_What needs to be done_
Set down only these lines, exactly: the line containing "Given: Click the width field containing 2592" and all lines through the end of the data below. Omit pictures.

_Dataset entries_
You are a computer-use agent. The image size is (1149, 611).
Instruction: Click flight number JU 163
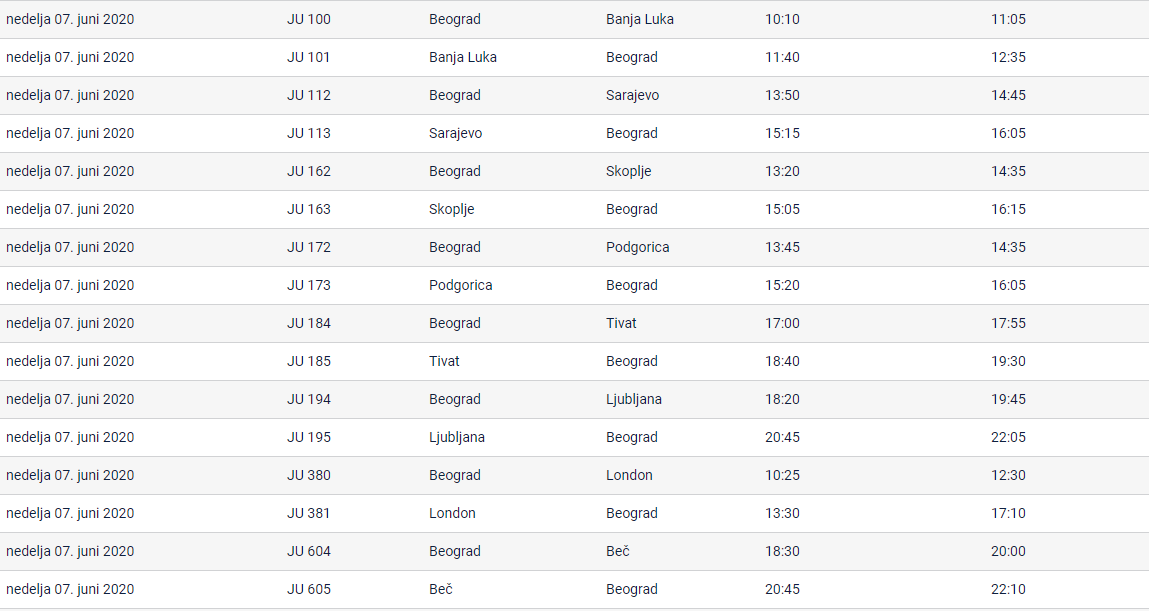point(309,209)
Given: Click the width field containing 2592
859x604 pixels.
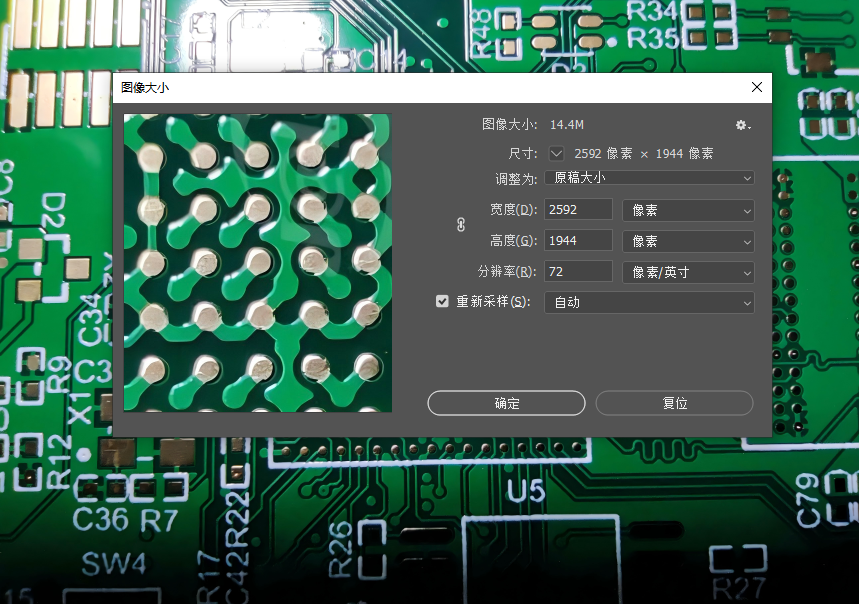Looking at the screenshot, I should click(x=577, y=209).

_Solution to this problem_
Given: Click the width field containing 2592
859x604 pixels.
Looking at the screenshot, I should click(x=577, y=209).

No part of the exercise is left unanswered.